29. A loaded broadband antenna as in claim 28 , wherein said first load circuit and said second load circuit are positioned closer to the second end of said antenna arm than said third load circuit, wherein said first and second load circuits comprise a resistor and load inductor provided in parallel and wherein said third load circuit comprises a load inductor.
30. A loaded broadband antenna as in claim 29 , wherein said transmission line transformer comprises a Guanella 1:4 unun in parallel with an inductance of about 0.15 μH.
31. A loaded broadband antenna as in claim 29 , wherein selected portions of said antenna arm are formed of thin-walled brass tubing.
32. A loaded broadband antenna as in claim 29 , wherein said antenna is about 43 cm long, the position of said first load circuit is about 10 cm from the second end of said antenna arm, the position of said second load circuit is about 33 cm from the second end of said antenna arm, and the position of said third load circuit is about 40 cm from the second end of said antenna arm.
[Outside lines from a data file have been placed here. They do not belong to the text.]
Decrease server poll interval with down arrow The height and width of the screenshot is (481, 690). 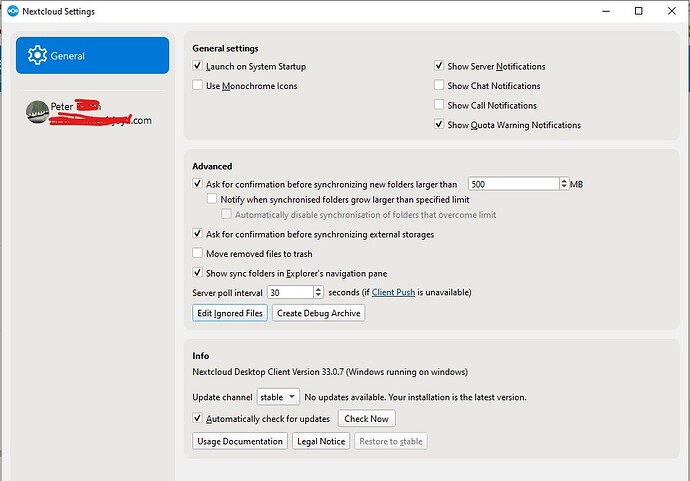[x=319, y=295]
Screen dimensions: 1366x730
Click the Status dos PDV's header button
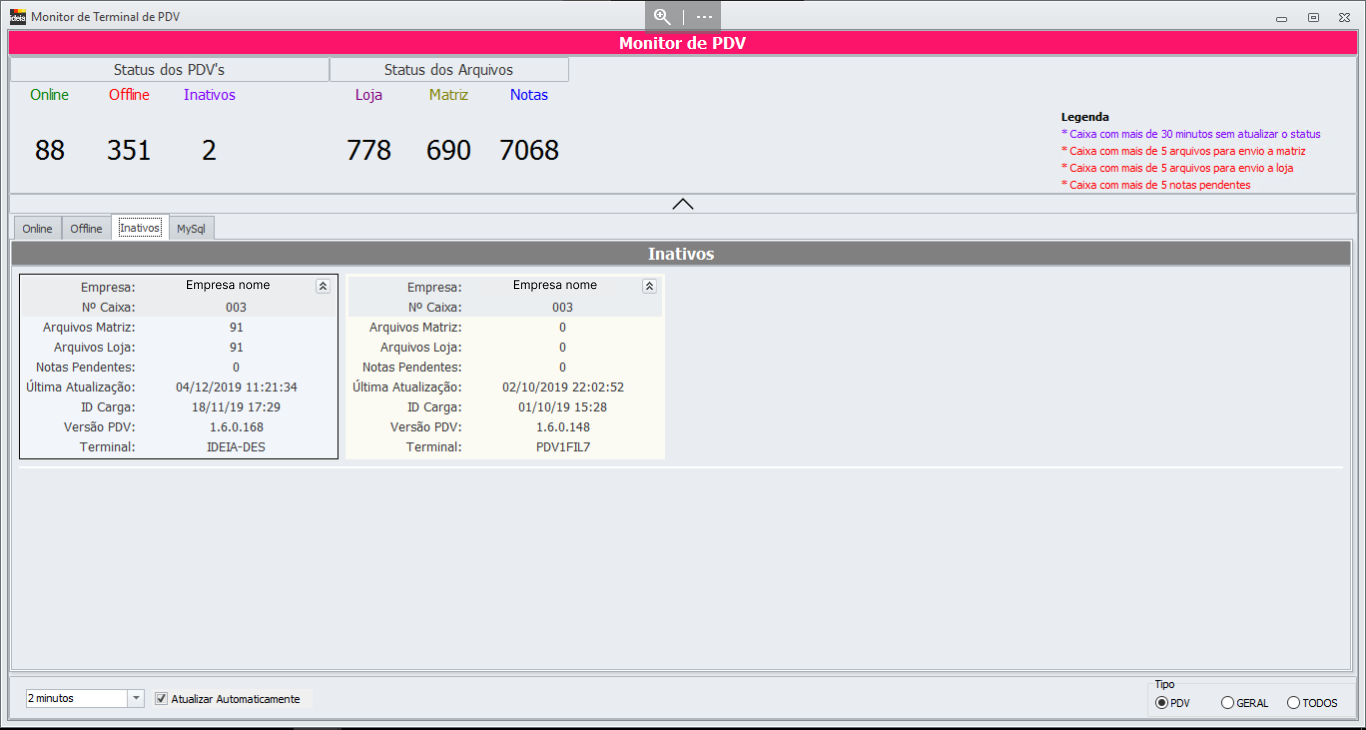click(x=169, y=70)
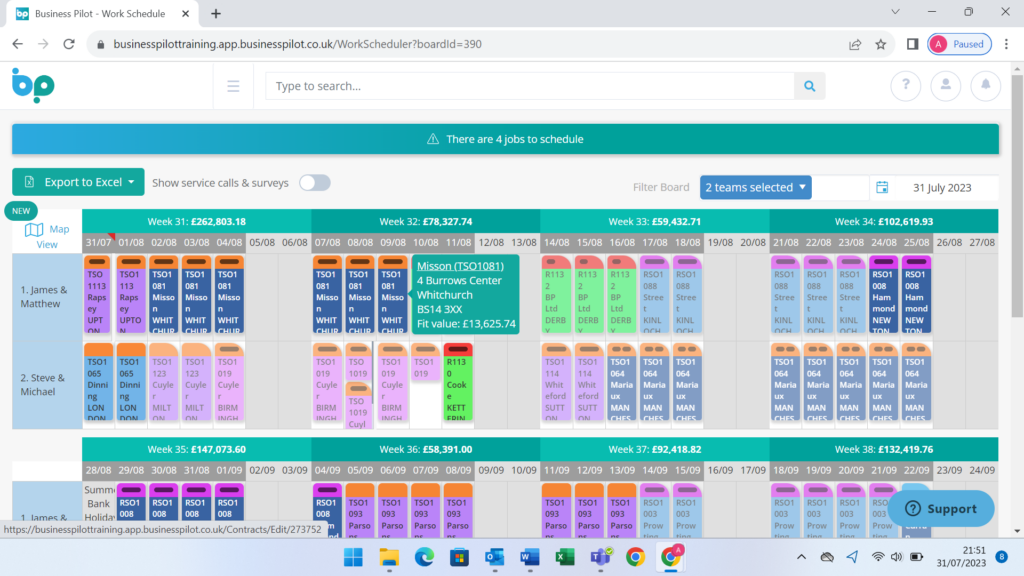Open the Windows Start menu
Image resolution: width=1024 pixels, height=576 pixels.
point(353,557)
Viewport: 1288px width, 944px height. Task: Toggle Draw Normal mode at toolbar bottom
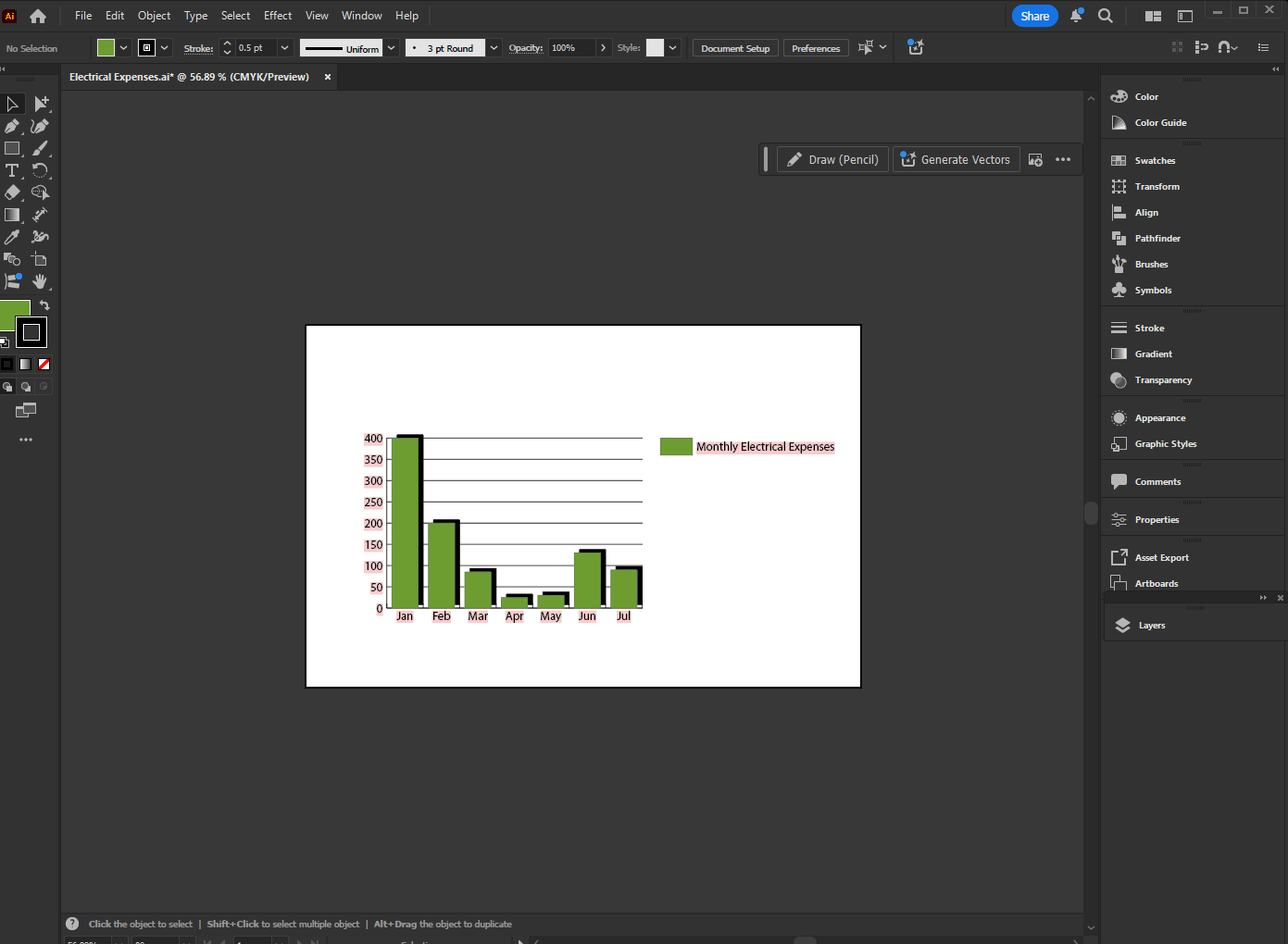8,386
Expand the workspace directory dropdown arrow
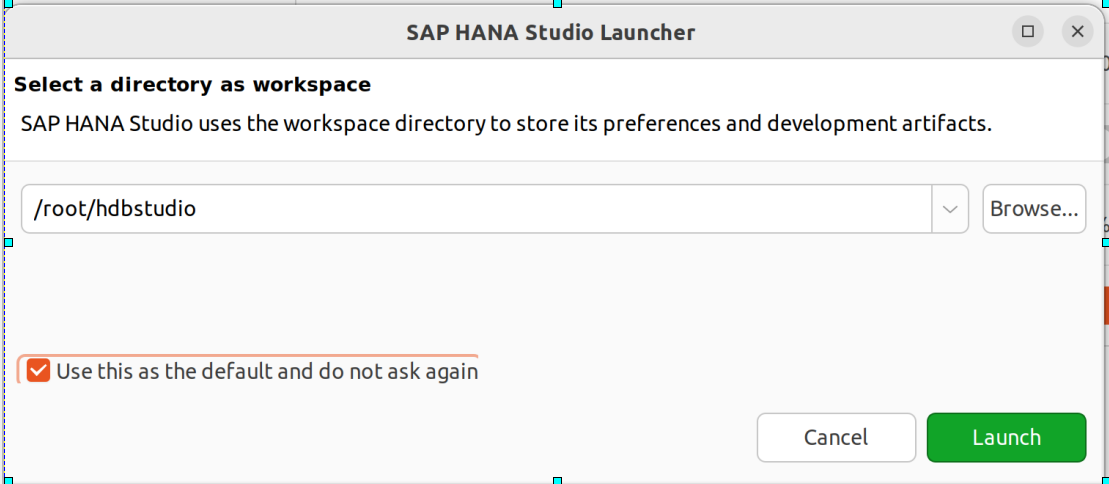1109x484 pixels. click(951, 209)
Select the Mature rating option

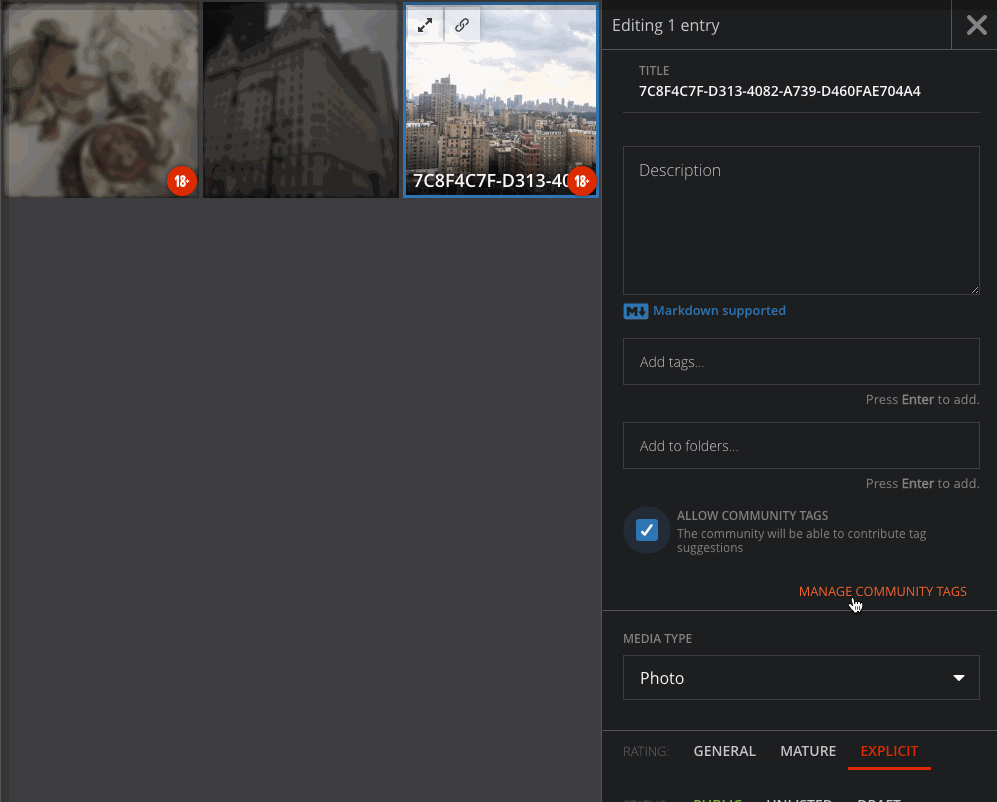point(807,750)
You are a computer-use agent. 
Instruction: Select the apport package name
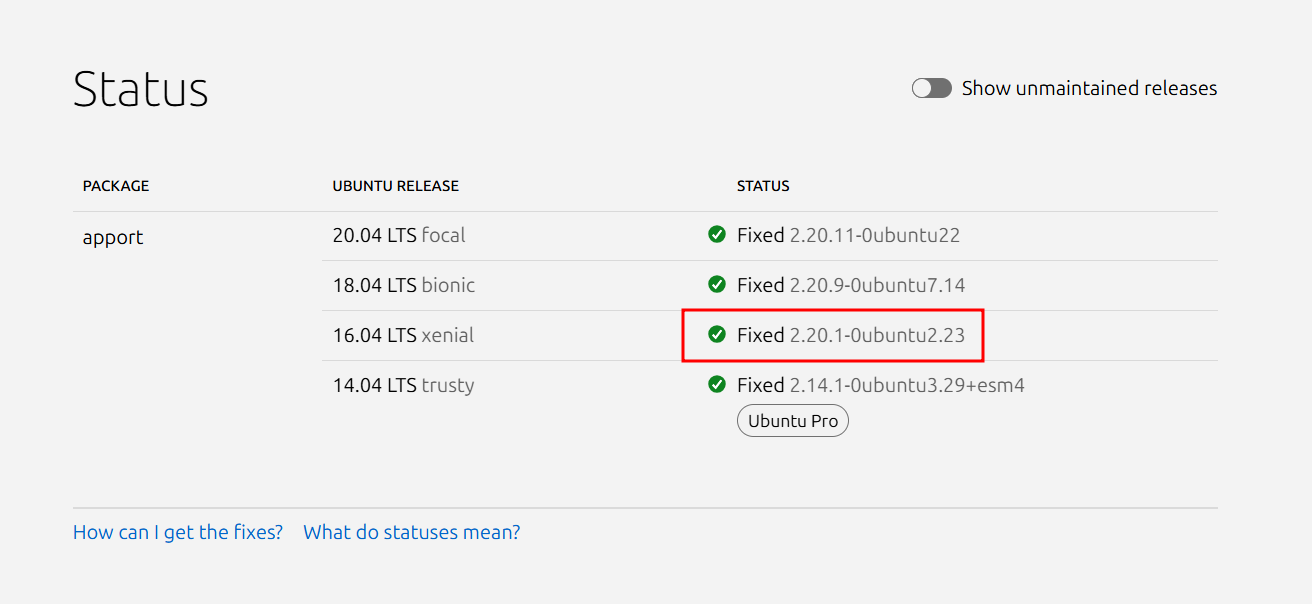(x=112, y=237)
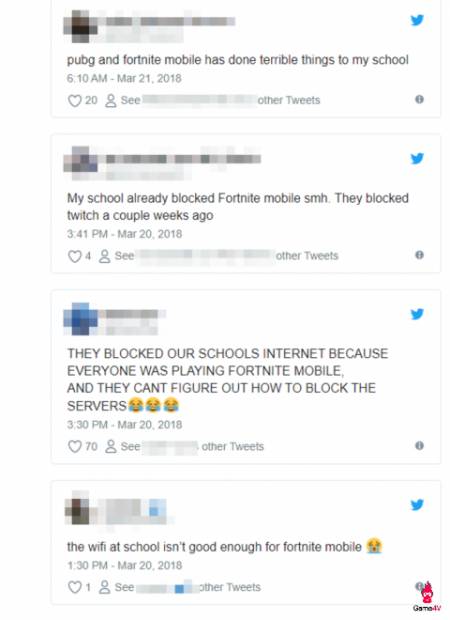
Task: Like the tweet with 70 likes
Action: [75, 446]

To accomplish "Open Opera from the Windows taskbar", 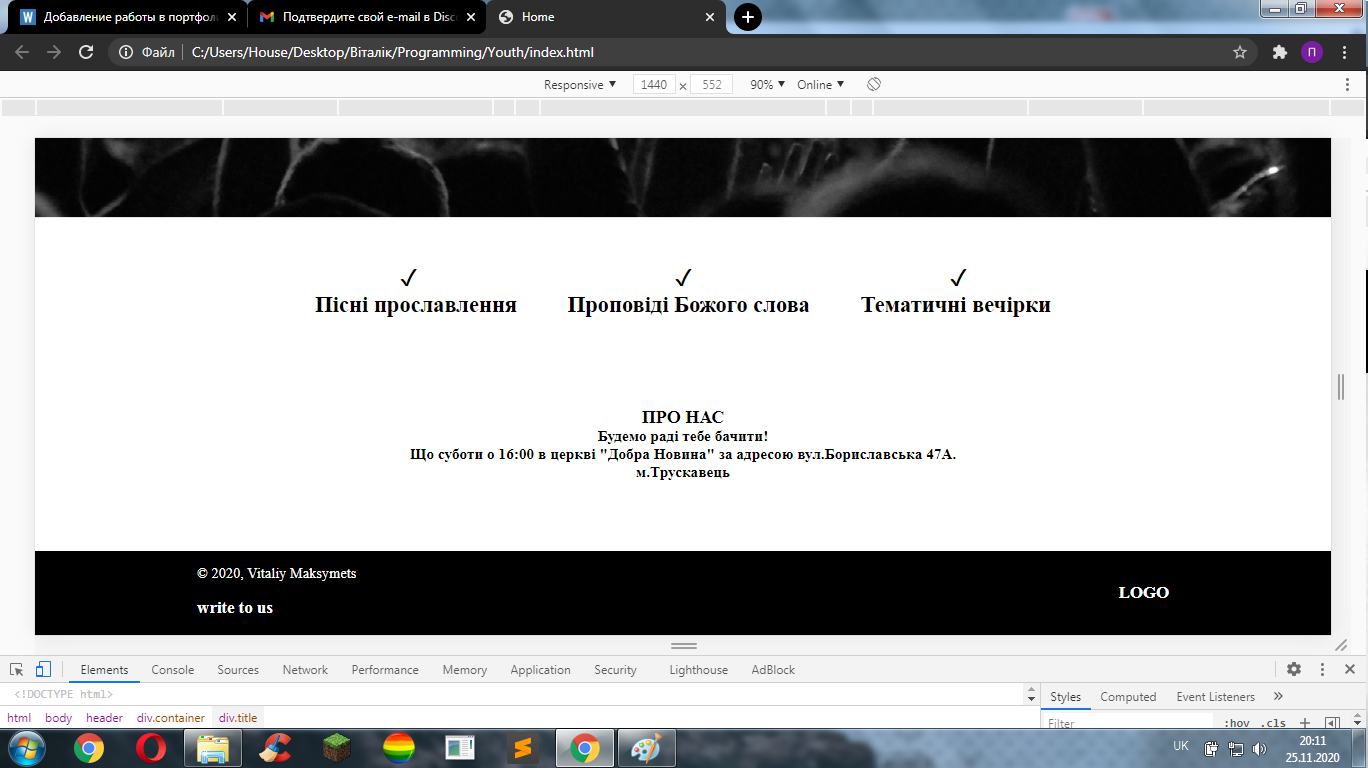I will tap(151, 748).
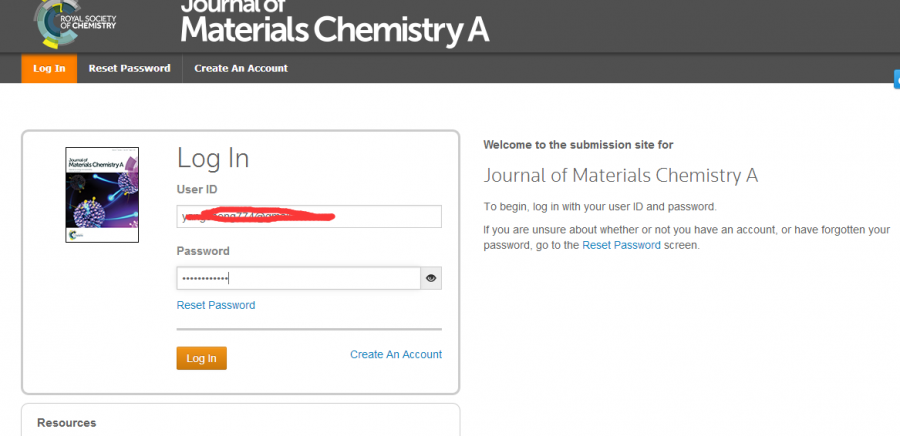The height and width of the screenshot is (436, 900).
Task: Click the User ID field label
Action: (x=198, y=189)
33. A loaded broadband antenna as in claim 29 , wherein said first load circuit comprises a resistor with a value of about 470 Ω and an inductor with a value of about 0.55 μH, wherein said second load circuit comprises as resistor with a value of about 1200Ω and an inductor with a value of about 0.04 μH, and wherein said third load circuit comprises an inductor with a value of about 0.01 μH.
34. A loaded broadband antenna as in claim 29 , wherein said antenna is about 106 cm long, the position of said first load circuit is about 26 cm from the second end of said antenna arm, the position of said second load circuit is about 83 cm from the second end of said antenna arm, and the position of said third load circuit is about 103 cm from the second end of said antenna arm.
35. A loaded broadband antenna as in claim 29 , wherein the load inductor of said first load circuit comprises winded coils on a ferrite core.
36. A loaded broadband antenna as in claim 29 , wherein said first load circuit comprises a resistor with a value of about 680Ω and an inductor with a value of about 1.1 μH, wherein said second load circuit comprises a resistor with a value of about 1300Ω and an inductor with a value of about 0.11 μH, and wherein said third load circuit comprises an inductor with a value of about 0.027 μH.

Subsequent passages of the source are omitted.